**Your instructions:** Copy out the lines below word for word, starting at the line with "The image size is (567, 360)." and going through the line with "Action: 404,42", both included.
Start of Records to process
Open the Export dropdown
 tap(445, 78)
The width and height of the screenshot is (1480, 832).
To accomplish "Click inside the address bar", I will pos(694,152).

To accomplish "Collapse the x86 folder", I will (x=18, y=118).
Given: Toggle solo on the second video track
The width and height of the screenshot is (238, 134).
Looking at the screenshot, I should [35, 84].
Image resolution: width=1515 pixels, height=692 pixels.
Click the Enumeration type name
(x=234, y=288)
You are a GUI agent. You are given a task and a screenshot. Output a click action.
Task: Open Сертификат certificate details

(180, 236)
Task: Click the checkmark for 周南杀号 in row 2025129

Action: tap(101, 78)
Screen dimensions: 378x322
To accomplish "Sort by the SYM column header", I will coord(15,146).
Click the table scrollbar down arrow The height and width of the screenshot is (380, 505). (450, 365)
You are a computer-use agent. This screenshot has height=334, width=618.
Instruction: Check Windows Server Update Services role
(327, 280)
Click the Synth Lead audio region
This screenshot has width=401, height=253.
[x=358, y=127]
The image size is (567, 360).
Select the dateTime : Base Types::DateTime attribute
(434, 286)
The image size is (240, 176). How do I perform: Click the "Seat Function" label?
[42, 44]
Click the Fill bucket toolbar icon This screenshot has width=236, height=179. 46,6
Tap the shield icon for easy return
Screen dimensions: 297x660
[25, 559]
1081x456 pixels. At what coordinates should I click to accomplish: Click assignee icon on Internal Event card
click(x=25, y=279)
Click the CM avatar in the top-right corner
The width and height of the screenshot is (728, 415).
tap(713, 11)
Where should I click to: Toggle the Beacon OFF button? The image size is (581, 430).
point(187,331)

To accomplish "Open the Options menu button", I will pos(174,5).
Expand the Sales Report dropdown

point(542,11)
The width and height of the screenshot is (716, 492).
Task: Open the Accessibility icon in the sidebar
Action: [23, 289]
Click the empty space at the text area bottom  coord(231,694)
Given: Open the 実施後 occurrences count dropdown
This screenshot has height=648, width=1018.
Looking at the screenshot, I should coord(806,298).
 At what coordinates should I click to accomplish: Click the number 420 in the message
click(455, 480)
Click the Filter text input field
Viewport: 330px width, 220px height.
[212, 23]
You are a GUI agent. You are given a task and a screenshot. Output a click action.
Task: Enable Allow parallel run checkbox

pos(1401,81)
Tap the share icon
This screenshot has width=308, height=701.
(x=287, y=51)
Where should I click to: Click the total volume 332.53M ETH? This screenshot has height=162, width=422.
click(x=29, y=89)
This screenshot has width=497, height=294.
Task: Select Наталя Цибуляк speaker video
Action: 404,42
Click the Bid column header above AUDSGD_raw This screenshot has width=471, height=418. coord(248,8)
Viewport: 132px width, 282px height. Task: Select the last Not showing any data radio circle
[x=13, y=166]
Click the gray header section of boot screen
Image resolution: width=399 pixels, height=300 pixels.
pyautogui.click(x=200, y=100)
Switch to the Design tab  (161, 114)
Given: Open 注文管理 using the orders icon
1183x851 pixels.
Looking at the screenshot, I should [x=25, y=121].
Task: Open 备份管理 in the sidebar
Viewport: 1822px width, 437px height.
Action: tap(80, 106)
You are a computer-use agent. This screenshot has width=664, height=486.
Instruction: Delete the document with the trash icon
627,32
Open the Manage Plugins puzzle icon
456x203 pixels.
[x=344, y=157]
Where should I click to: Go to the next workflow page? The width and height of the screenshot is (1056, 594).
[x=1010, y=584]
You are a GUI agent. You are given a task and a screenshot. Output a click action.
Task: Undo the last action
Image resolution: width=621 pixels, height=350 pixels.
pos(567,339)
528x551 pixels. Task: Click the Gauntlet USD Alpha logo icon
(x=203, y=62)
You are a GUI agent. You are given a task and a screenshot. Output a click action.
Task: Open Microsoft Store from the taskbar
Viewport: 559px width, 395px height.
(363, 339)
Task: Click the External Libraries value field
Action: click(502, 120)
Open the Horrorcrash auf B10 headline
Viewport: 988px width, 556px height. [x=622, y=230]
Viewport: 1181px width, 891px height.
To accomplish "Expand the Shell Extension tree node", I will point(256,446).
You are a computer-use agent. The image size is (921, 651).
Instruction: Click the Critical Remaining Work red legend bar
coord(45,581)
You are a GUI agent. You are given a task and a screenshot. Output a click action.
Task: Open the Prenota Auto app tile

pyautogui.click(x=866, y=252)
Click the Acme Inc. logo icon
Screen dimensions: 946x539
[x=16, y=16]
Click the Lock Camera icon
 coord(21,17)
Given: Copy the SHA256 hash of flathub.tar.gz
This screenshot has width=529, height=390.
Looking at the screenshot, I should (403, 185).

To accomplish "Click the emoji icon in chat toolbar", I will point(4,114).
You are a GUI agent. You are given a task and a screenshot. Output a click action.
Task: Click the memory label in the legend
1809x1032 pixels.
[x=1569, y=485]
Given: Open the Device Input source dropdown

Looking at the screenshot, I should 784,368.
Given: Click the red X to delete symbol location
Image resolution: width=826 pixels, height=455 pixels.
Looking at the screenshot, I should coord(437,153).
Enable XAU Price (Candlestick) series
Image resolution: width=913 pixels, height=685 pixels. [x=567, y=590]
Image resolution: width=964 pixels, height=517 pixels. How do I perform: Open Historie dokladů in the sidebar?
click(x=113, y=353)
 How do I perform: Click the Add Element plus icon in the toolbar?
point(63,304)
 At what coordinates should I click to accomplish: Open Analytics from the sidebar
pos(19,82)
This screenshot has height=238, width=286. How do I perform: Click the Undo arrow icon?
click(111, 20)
End of Records to process
**Correct result:**
The image size is (567, 360).
Select the dateTime : Base Types::DateTime attribute
(434, 286)
The image size is (240, 176). How do I perform: Click the "Seat Function" label?
[42, 44]
Click the Fill bucket toolbar icon This screenshot has width=236, height=179. 46,6
Tap the shield icon for easy return
Screen dimensions: 297x660
[25, 559]
1081x456 pixels. At what coordinates should I click to accomplish: Click assignee icon on Internal Event card
click(x=25, y=279)
Click the CM avatar in the top-right corner
The width and height of the screenshot is (728, 415).
tap(713, 11)
Where should I click to: Toggle the Beacon OFF button? The image size is (581, 430).
point(187,331)

To accomplish "Open the Options menu button", I will pos(174,5).
Expand the Sales Report dropdown

point(542,11)
The width and height of the screenshot is (716, 492).
Task: Open the Accessibility icon in the sidebar
Action: [23, 289]
Click the empty space at the text area bottom  coord(231,694)
Given: Open the 実施後 occurrences count dropdown
This screenshot has height=648, width=1018.
Looking at the screenshot, I should coord(806,298).
 At what coordinates should I click to accomplish: Click the number 420 in the message
click(455, 480)
Click the Filter text input field
Viewport: 330px width, 220px height.
[212, 23]
You are a GUI agent. You are given a task and a screenshot. Output a click action.
Task: Enable Allow parallel run checkbox

pos(1401,81)
Tap the share icon
This screenshot has width=308, height=701.
(x=287, y=51)
Where should I click to: Click the total volume 332.53M ETH? This screenshot has height=162, width=422.
click(x=29, y=89)
This screenshot has width=497, height=294.
Task: Select Наталя Цибуляк speaker video
Action: 404,42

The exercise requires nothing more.